Frank Boosman makes an excellent point about the need to find a way to set levels of privacy on one’s weblog (because it would be better to do that than to have to create several different weblogs each with mostly the same posts but different levels of security.

livejournal has this feature.

One might also extend this idea to “quality rings” where different levels of depth of your thinking were available to different readers, or eventually “payment rings” (like the Salon Premium model) where people could read your blog at one level for free or pay to be able to see the deeper level (or pay per post read at that level?)

19 December 2002

… and might just tell Big Brother!

I have just finished an essay on the ethics of search engine behaviour and I wish I had finished reading this New York Times article about Google before I did so. Here’s the key bit:

Google currently does not allow outsiders to gain access to raw [search behaviour] data because of privacy concerns. Searches are logged by time of day, originating I.P. address (information that can be used to link searches to a specific computer), and the sites on which the user clicked. People tell things to search engines that they would never talk about publicly – Viagra, pregnancy scares, fraud, face lifts. What is interesting in the aggregate can be seem an invasion of privacy if narrowed to an individual.

So, does Google ever get subpoenas for its information?

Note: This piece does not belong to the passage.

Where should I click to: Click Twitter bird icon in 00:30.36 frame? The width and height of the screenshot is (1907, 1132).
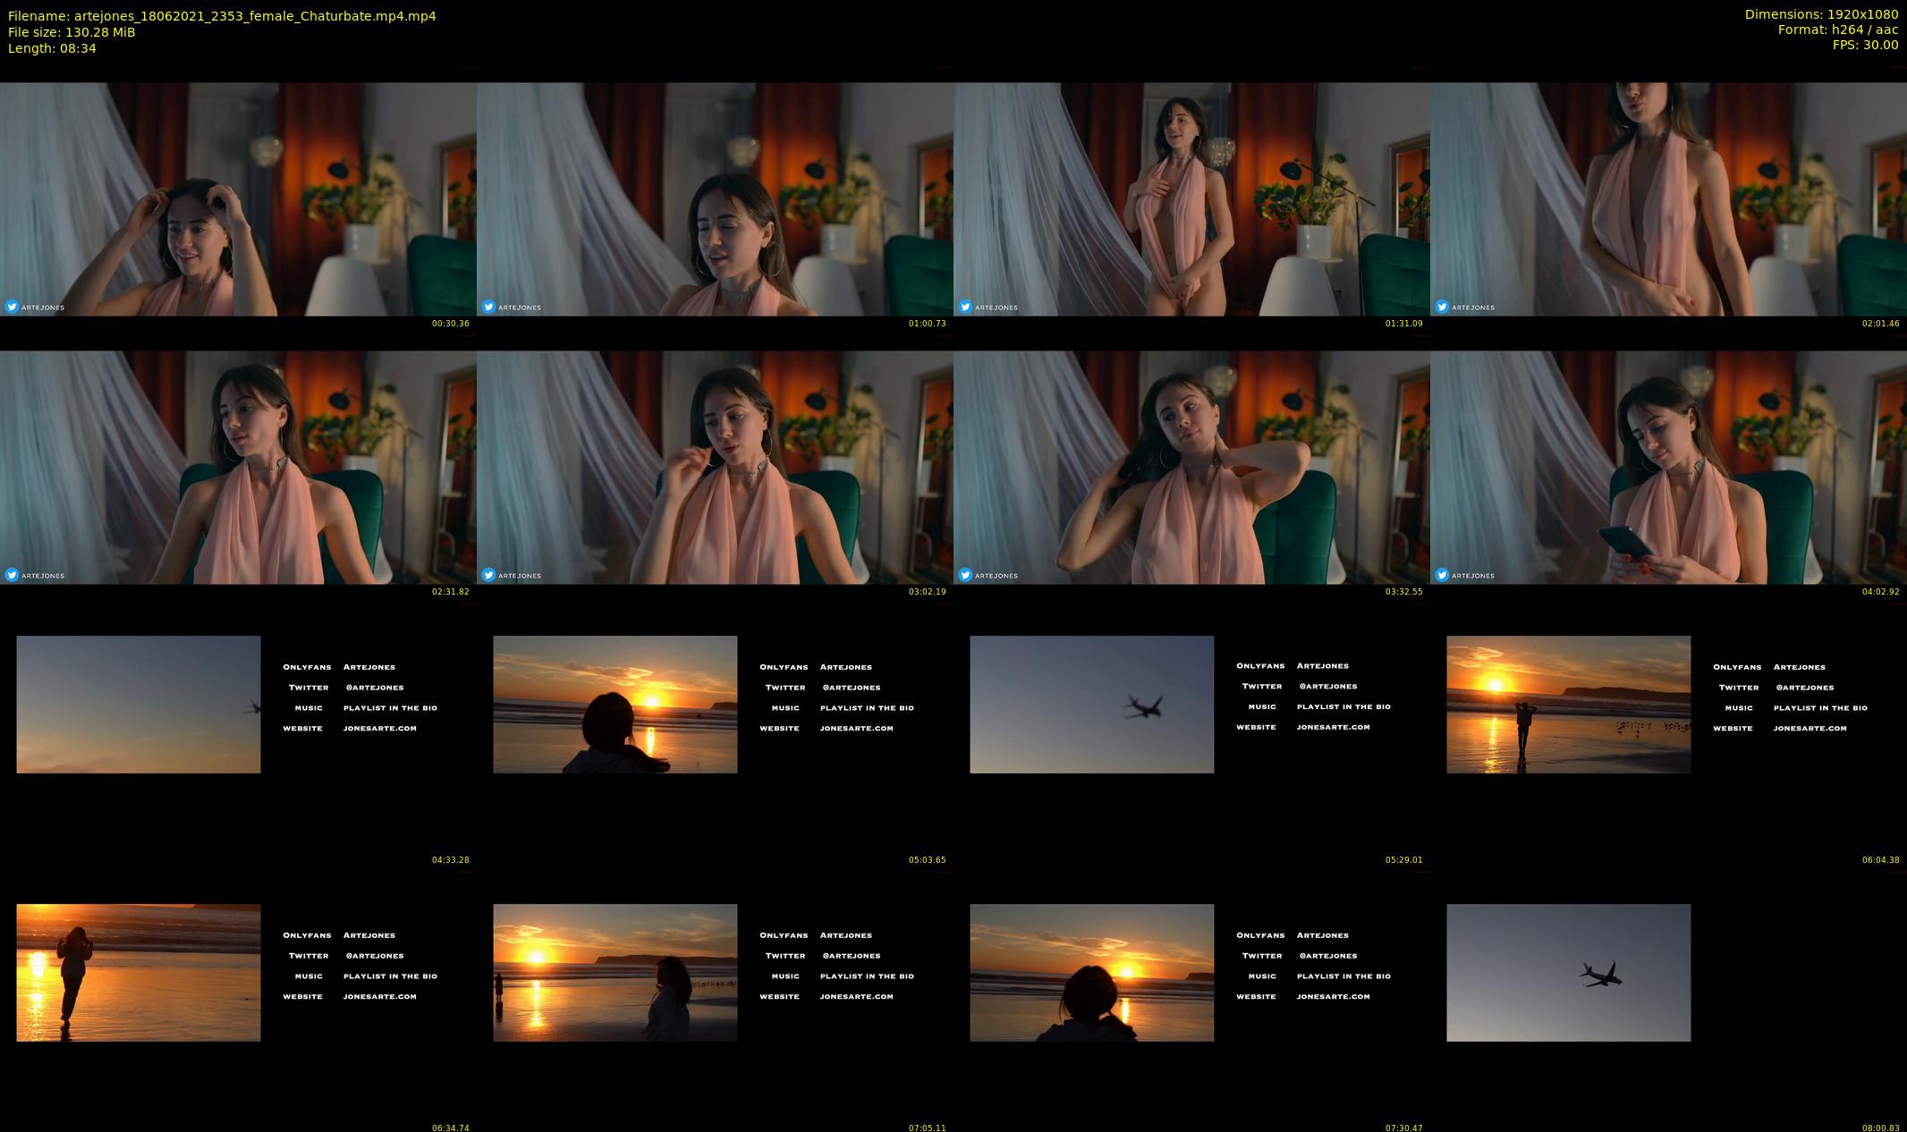[12, 307]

“Google does not comment on the details of legal matters involving Google,” Mr. Brin [Google’s co-founder] responded.”
(emphasis mine)

What on earth is Google doing keeping users’ IP addresses? I just checked and the fact they do this is in their privacy policy (when you can find it). They say, “Google may use your IP address or browser language to determine which language to use when showing search results or advertisements” but surely there are easier ways to get this information. Asking, for example?

3 December 2002

True Spies was a recent BBC documentary about how our internal security (MI5) keeps an eye on “subversives” – mostly covering previous decades but with some more up to date information. While it was interesting to hear about some of what happened, it would have been good to hear more about why some of it occurred, and it doesn’t appear to go on to talk about some of the more recent proposed and actual surveillance plans.